The Early Impact of Postoperative Bracing on Pain and Quality of Life Following Posterior Instrumented Fusion for Lumbar Degenerative Conditions

Centre Integre Universitaire de Sante et Services Sociaux du Nord de l'ile de Montreal43 enrolled

Overview

Braces are commonly prescribed after posterior spinal instrumented fusion (PSIF) in patients with lumbar degenerative conditions with the aim of improving pain relief and quality of life. However, there is a lack of evidence on the indication for postoperative bracing, as surgeons choose to use braces mainly based on their experience and training. The aim of this study is to investigate whether wearing a brace after PSIF can improve pain relief and quality of life (QOL) 6 weeks and 3 months after surgery.

Study Type

INTERVENTIONAL

Allocation

RANDOMIZED

Purpose

TREATMENT

Masking

SINGLE

Enrollment

Conditions

Lumbar Degenerative Conditions

Interventions

Brace Group

All eligible patients will undergo a Posterior Spine Instrumented Fusion (PSIF) with the use of autologous local and iliac crest bone graft, and all pedicle screw instrumentation. A deep wound drain will be placed in all patients for 48 hours. All patients will complete the Oswestry Disability Index (ODI) questionnaire, the SF-12v2 General Health Survey and the Visual Analogue Scale (VAS) for back pain at baseline visit (preoperatively) and post-operatively at 6 weeks and 3 months follow up. Clinical and radiographic assessments will be performed by independent blinded observers not involved in patient care.

Control GroupOTHER

All eligible patients will undergo a Posterior Spine Instrumented Fusion (PSIF) with the use of autologous local and iliac crest bone graft, and all pedicle screw instrumentation. A deep wound drain will be placed in all patients for 48 hours. Bracing will not be prescribed postoperatively for this group. All patients will the Oswestry Disability Index (ODI) questionnaire, the SF-12v2 General Health Survey and the Visual Analogue Scale (VAS) for back pain at baseline visit (pre-operatively) and post-operatively at 6 weeks and 3 months follow up. Clinical and radiographic assessments will be performed by independent blinded observers not involved in patient care.

Eligibility

Sex: ALLMin age: 18 YearsMax age: 66 Years

Medical Language ↔ Plain English

Inclusion Criteria: * Patients with degenerative lumbar spine disease (degenerative spondylolisthesis, spinal stenosis, or degenerative disc disease); * Patients scheduled for an elective posterior spinal fusion. Exclusion Criteria: * Patients with obesity (BMI \> 35kg/m2).

Outcomes

Primary Outcomes

Change in Oswestry Disability Index (ODI) score following the surgery.
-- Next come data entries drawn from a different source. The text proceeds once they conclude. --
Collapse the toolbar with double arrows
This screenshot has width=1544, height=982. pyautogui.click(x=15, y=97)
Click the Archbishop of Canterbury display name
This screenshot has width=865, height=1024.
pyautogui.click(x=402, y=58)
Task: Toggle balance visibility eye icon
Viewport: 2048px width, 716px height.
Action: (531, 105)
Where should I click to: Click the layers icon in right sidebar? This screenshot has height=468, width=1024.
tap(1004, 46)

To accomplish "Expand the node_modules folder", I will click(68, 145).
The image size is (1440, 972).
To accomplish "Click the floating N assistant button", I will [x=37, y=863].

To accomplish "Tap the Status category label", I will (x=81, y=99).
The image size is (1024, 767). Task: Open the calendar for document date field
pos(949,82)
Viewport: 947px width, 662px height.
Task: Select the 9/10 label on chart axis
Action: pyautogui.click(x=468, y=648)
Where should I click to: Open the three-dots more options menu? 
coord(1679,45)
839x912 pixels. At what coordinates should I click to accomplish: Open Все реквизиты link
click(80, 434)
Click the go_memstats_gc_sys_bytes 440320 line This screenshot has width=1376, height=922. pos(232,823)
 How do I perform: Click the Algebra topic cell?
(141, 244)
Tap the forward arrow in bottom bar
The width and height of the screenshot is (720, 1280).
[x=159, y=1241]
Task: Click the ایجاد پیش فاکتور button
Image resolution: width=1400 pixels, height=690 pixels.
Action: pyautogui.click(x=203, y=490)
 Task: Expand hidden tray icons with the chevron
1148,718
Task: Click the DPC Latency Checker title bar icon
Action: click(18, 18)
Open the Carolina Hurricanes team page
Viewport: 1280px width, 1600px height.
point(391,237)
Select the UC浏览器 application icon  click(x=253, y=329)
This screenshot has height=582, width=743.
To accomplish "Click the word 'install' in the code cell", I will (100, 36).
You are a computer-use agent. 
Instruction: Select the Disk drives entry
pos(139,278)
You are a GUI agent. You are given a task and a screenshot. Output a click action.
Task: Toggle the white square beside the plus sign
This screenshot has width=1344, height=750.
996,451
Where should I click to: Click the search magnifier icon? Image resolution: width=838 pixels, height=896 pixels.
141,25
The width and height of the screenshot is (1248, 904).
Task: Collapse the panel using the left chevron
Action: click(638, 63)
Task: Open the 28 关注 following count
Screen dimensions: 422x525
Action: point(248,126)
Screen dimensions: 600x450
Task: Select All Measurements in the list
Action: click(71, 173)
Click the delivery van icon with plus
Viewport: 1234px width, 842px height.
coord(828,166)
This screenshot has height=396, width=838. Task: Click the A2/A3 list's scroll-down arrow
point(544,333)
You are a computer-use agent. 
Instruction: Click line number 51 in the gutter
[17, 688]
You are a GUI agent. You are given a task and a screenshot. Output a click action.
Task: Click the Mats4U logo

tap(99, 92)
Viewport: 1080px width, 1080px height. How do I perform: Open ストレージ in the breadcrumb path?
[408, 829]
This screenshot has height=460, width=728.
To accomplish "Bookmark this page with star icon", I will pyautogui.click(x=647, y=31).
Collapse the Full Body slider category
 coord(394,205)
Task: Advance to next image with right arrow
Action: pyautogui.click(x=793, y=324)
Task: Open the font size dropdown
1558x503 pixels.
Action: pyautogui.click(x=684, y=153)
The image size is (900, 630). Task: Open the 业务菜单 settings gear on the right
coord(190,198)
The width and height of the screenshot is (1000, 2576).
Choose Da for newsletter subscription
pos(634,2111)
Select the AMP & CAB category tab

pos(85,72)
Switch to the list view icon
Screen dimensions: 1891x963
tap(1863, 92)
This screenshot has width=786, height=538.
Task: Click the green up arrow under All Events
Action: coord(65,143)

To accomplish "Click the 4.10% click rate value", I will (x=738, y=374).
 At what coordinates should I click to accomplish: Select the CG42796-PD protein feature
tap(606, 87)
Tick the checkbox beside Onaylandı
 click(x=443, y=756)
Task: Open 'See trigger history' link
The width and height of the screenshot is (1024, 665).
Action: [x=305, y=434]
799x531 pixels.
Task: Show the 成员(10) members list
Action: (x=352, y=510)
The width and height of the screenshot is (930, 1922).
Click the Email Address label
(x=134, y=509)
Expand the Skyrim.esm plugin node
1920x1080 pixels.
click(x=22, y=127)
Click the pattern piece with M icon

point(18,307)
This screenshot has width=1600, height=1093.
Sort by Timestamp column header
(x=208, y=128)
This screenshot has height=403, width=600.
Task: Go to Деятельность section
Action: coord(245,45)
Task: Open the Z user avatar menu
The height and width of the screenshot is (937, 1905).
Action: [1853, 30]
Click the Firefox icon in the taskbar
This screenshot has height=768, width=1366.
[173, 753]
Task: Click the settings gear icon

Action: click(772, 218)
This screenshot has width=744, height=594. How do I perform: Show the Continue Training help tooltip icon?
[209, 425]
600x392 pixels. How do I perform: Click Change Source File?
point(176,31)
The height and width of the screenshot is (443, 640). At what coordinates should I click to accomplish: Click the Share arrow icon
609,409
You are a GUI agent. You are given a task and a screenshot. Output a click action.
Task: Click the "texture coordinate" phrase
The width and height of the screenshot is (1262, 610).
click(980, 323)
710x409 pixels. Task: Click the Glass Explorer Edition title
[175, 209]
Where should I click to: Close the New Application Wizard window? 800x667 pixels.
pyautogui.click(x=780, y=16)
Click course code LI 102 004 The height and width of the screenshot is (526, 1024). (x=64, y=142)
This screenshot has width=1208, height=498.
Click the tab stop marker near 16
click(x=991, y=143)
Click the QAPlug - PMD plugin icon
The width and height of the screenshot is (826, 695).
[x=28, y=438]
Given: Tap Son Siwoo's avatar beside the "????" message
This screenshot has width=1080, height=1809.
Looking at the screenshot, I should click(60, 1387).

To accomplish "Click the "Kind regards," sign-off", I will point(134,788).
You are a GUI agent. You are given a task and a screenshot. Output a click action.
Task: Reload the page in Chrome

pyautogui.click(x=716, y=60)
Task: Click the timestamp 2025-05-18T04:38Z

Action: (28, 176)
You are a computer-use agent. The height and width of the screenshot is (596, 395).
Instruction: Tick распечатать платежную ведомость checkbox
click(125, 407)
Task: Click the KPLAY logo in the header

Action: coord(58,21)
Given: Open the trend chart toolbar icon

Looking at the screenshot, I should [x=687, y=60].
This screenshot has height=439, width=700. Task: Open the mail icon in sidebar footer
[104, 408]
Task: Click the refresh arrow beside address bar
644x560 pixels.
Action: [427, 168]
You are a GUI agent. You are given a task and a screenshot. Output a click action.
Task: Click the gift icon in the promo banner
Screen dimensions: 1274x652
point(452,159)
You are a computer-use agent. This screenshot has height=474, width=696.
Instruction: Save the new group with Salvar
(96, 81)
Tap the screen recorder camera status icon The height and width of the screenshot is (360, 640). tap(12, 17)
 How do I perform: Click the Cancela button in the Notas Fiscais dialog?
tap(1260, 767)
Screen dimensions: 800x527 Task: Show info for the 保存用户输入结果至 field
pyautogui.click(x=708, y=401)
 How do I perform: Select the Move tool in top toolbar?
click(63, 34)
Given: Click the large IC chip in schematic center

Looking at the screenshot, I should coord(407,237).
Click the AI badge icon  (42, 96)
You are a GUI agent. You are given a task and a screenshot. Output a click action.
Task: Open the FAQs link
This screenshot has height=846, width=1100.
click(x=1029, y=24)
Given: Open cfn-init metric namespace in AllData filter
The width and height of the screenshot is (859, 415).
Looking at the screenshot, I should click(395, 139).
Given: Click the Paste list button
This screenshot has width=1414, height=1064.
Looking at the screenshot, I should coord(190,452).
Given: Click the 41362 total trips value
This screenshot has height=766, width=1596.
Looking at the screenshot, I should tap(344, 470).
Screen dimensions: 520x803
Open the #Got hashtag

The Oswestry Disability Index (ODI) is an index derived from the Oswestry Low Back Pain Questionnaire used by clinicians and researchers to quantify disability for low back pain.

Time frame: Baseline, 6 weeks postoperatively, 3 months postoperatively

Secondary Outcomes

Change in SF-12v2 Physical Component Score (PCS)

SF-12v2® and SF-8™ Health Surveys measure the same eight health domains, and each survey provides psychometrically-based physical component summary (PCS) and mental component summary (MCS) scores.

Time frame: Baseline, 6 weeks postoperatively, 3 months postoperatively.

Change in SF-12v2 Mental Component Score (MCS)

SF-12v2® Health Survey measures eight health domains and provides psychometrically-based physical component summary (PCS) and mental component summary (MCS) scores.

Time frame: Baseline, 6 weeks postoperatively, 3 months postoperatively.

Change in Visual Analog Scale (VAS) for back pain

The pain VAS is a unidimensional measure of pain intensity, which has been widely used in diverse adult populations.

Time frame: Baseline, 6 weeks postoperatively, 3 months postoperatively.